]> git.ipfire.org Git - thirdparty/bind9.git/commitdiff
place a limit on pipelined queries that can be processed simultaneously
authorEvan Hunt <each@isc.org>
Fri, 8 Nov 2019 18:52:49 +0000 (10:52 -0800)
committerEvan Hunt <each@isc.org>
Mon, 18 Nov 2019 02:59:39 +0000 (18:59 -0800)
when the TCPDNS_CLIENTS_PER_CONN limit has been exceeded for a TCP
DNS connection, switch to sequential mode to ensure that memory cannot
be exhausted by too many simultaneous queries.

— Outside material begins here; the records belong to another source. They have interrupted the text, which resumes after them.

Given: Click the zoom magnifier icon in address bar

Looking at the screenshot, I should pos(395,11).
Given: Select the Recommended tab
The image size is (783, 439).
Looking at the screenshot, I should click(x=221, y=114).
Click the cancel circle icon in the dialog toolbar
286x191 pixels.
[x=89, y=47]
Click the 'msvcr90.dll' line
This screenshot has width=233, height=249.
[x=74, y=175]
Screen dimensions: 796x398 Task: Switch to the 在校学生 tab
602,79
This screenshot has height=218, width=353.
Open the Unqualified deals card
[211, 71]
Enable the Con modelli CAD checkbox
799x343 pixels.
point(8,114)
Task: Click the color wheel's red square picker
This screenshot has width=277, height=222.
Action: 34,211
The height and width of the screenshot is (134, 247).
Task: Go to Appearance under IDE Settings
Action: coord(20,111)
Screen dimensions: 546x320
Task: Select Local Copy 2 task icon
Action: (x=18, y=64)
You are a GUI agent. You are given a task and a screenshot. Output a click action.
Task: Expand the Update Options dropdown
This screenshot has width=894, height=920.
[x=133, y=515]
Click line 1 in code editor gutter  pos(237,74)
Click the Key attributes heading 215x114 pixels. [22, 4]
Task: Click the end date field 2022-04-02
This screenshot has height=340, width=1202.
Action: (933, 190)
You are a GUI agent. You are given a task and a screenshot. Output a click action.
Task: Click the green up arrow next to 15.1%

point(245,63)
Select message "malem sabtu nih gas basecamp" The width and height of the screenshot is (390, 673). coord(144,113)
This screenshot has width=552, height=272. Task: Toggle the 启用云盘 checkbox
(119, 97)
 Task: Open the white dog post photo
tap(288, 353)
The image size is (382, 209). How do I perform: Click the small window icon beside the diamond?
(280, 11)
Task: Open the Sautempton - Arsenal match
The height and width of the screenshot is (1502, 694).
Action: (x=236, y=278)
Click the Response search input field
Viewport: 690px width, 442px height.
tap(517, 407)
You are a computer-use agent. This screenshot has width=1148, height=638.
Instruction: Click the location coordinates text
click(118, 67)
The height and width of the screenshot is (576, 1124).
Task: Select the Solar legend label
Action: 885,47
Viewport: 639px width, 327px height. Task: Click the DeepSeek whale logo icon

lib/isc/include/isc/netmgr.h
lib/isc/netmgr/netmgr-int.h
lib/isc/netmgr/netmgr.c
lib/isc/netmgr/tcp.c
lib/isc/netmgr/tcpdns.c
lib/ns/client.c

index e68bed759c700d8ea130879a01b9761491b0402d..1696f3cb8c5fd00c4783698fcd1f49ca4dafec71 100644 (file)
@@ -95,7 +95,7 @@ isc_nmhandle_getdata(isc_nmhandle_t *handle);
 void *
 isc_nmhandle_getextra(isc_nmhandle_t *handle);
 
-typedef void (*isc_nm_opaquecb)(void *arg);
+typedef void (*isc_nm_opaquecb_t)(void *arg);
 
 bool
 isc_nmhandle_is_stream(isc_nmhandle_t *handle);
@@ -109,7 +109,7 @@ isc_nmhandle_is_stream(isc_nmhandle_t *handle);
  */
 void
 isc_nmhandle_setdata(isc_nmhandle_t *handle, void *arg,
-                    isc_nm_opaquecb doreset, isc_nm_opaquecb dofree);
+                    isc_nm_opaquecb_t doreset, isc_nm_opaquecb_t dofree);
 
 isc_sockaddr_t
 isc_nmhandle_peeraddr(isc_nmhandle_t *handle);
@@ -273,7 +273,17 @@ isc_nm_tcpdns_sequential(isc_nmhandle_t *handle);
  * Disable pipelining on this connection. Each DNS packet
  * will be only processed after the previous completes.
  *
- * This cannot be reversed once set for a given connection
+ * The socket must be unpaused after the query is processed.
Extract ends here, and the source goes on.